街头巷尾的人,都在议论说,“太子真是睿智啊!”
丞相府的冯去疾,他在听到扶苏的收官之答后,也是忍不住露出了微笑。“真不愧是帝国的继承人啊。”
现在,冯去疾不再觉得扶苏当日对他无礼是不尊重了。急中生智,那可不是一般人能做到的。必须有着对他人心理和时局全面的把握才能把这次的事情做成功。
而蒙武和缭,他们两个人也忍不住感慨。
“倒是我们白担心了。
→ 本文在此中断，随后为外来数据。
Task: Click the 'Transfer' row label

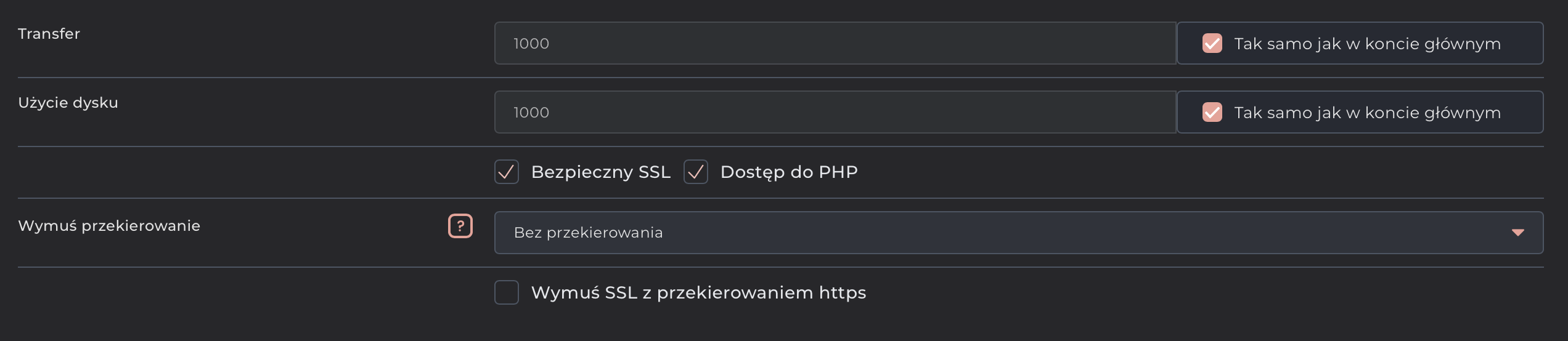Action: [x=49, y=34]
”
“我之前还担心地整夜睡不着觉,唯恐太子一时冲动,惹下大祸。又担心皇帝陛下疑心更重,对太子不利。”
只是经历了这么一回事下来,嬴政和扶苏固然把事情解决了,平息了谣言。
但是他们两个都感觉的出,他们再也回不到过去那种时候了。
信任的容器一旦产生裂缝,不管装什么,都会漏个精光。
椒房殿里,药香缭绕,王后坐在榻上静静听着婢女禀告。
艾香越发浓重,而案上的汤药也已经搁的凉了。
“现在皇帝陛下和太子,可谓相安无事。王后无需忧虑了。”
王后听着,却觉得不大对劲。
她太了解嬴政了。
大王那么好面子一个人,扶苏让他暗暗吃了不少瘪,大王不会感到舒服的。
而且扶苏,又表现得能够超越他在天下人心目中的威信。
大王生性多疑,如今刚建立皇帝制度,每日听着李斯给他吹捧说什么,普天之下莫非王土;率土之滨,莫非王臣的甜言蜜语,屁股早就飞起来了。
大王再这么下去,是在葬送自己亲手创建的帝国。
越想越想,王后真的是放心不下。
虽然知道,自己说了也没有什么用,但是王后还是来见嬴政。
她已经记不清,这是她第几次对嬴政妥协了。
夜深人静,嬴政正在批阅奏章。嬴政正沉浸在处理政务的快感之中。
对于蹑步进入章台宫的王后毫无察觉。
对嬴政来说,处理奏章比和美人欢爱有着更多的快感。
王后走在金砖铺就的殿内,纤瘦的身影披着薄纱衣,像是风中的叶子,摇摇欲坠。
借着鲛人灯散发出的明光,王后仔细地看着地上用铜汁浇筑的地图,还有铜制屏风,她心中忍不住愤怒。
“大王做这些东西,有什么用处呢?”王后皱眉,忍不住来到嬴政面前指着铜制屏风质问。
这屏风实在是太大了,大到远超王后见闻。
“朕已经称皇帝陛下。还是王后出的主意,怎么还叫朕大王呢。”
“我才不管这些。倒是区区名声之别,大王竟然如此在意。”
侍从婢女们都感觉到王后要让大王没面子了,一个个都极有眼色的退了出去。
王后望着侍从、婢女退出,也索性不想装了。